Jeff Greenstein is an American television writer, producer and director. Greenstein was the showrunner of Will & Grace and Dream On, as well as on Partners and Getting Personal, both of which he created. A member of the Writers Guild and Directors Guild of America, Greenstein also created the television series State of Georgia.

Early life and education
Greenstein grew up in Atlanta, Georgia, and graduated from Tufts University with a major in film and dance.

Career
Greenstein was one of the writers on The Charmings. After that, he worked on Dream On for five seasons, before becoming a writer on the show Friends. He was the co-creator and co-showrunner of Partners, and also created, produced, wrote for, and was the showrunner on Getting Personal.

Greenstein was the head writer and showrunner for Will & Grace, and also wrote, executive produced and directed for Desperate Housewives. His directing credits include Husbands and Mom.

Filmography

Television
 The Charmings (writer)
 Mr.

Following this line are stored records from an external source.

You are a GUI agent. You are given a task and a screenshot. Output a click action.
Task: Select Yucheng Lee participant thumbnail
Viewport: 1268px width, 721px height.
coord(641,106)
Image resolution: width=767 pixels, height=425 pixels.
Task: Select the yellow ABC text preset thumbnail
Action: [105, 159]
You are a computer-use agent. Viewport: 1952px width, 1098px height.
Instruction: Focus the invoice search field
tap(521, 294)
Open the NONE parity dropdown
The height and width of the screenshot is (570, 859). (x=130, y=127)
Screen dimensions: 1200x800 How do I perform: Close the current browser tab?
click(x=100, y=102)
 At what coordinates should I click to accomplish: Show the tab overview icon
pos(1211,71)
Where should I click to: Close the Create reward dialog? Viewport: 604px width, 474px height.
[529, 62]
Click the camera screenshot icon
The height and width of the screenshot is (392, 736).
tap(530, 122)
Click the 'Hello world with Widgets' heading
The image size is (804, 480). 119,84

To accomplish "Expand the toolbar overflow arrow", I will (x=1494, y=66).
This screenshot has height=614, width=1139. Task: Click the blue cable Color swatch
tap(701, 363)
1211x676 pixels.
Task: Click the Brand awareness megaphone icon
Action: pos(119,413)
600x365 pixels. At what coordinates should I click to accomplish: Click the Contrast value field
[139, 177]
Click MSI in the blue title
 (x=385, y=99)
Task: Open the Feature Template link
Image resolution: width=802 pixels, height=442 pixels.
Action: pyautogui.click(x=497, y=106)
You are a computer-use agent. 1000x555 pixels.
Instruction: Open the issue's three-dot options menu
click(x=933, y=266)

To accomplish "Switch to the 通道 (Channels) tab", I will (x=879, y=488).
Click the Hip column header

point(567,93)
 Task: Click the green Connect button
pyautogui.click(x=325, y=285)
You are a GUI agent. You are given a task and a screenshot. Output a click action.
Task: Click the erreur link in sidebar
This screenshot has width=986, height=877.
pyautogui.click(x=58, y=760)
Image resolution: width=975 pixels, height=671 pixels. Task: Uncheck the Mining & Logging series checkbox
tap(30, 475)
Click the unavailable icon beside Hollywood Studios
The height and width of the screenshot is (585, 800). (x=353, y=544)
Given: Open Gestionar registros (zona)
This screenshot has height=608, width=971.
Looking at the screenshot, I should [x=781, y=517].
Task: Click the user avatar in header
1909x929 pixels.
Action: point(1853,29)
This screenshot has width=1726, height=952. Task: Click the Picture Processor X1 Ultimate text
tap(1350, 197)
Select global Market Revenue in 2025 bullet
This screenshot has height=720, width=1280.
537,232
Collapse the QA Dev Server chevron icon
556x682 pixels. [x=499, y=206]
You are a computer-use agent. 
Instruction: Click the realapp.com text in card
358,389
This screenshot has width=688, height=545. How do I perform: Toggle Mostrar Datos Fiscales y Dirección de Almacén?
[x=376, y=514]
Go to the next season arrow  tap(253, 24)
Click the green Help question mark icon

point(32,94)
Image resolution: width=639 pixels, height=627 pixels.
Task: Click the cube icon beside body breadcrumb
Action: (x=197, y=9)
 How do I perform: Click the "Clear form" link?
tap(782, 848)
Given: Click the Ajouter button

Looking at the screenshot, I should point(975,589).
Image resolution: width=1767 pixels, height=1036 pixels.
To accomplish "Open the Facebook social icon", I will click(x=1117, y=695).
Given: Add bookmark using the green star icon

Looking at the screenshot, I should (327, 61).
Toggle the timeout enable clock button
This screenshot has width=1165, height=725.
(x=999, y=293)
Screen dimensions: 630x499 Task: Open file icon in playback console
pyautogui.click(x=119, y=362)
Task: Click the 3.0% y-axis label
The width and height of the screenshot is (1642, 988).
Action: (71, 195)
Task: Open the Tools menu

Belvedere (writer - 1 episode, 1988)
 Charles in Charge (writer - 1 episode, 1989)
 Dream On
 Incredi-Girl (creator/co-executive producer - TV movie, 1993)
 Friends (writer - 4 episodes, 1994–1995) (supervising producer - 23 episodes, 1994–1995) 
 Partners (co-showrunner/co-creator, 19951996)
 Getting Personal (writer/executive producer, 1998)
 Will & Grace (head writer, showrunner)
 Jake in Progress (writer - 1 episode, 2005) (executive producer - 1 episode, 2006)
 Desperate Housewives (writer/director/producer)
 The Rich Inner Life of Penelope Cloud (writer/executive producer - TV movie, 2007) 
 Parenthood
 State of Georgia (creator/writer/executive producer - 2011)
 Husbands (director/executive producer)
 Way to Go (writer/director - 1 episode, 2013)
 Mom (director - 11 episodes, 2013–2015)
 The Odd Couple (director - 4 episodes, 2016)
 9JKL (director - 2 episodes, 2017)
 Happy Together (director - 2 episodes, 2018)
 The Neighborhood (director - 3 episodes, 2018–2019)
 "RVs and Cats" (director - TV special, 2020)

Awards and nominations
Greenstein has been nominated for Emmy Awards, Producers Guild awards, Writers Guild Awards and CableACE awards. He won the 2000 Emmy for Outstanding Comedy Series as a co-executive producer of Will & Grace.

Greenstein received a 2001 Emmy nomination as a writer for the Will & Grace one-hour flashback episode "Lows in the Mid-Eighties".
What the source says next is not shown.